Exercise prompt =>
Present the lines below again, exactly as they stand.
[Listed records — start]
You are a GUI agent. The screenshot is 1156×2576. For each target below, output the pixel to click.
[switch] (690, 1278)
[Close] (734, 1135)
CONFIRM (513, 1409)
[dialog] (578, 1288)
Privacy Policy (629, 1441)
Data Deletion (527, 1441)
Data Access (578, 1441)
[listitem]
[Listed records — finish]
Response below =>
You are a GUI agent. The screenshot is 1156×2576. For each target below, output the pixel to click.
[switch] (690, 1278)
[Close] (734, 1135)
CONFIRM (513, 1409)
[dialog] (578, 1288)
Privacy Policy (629, 1441)
Data Deletion (527, 1441)
Data Access (578, 1441)
[listitem]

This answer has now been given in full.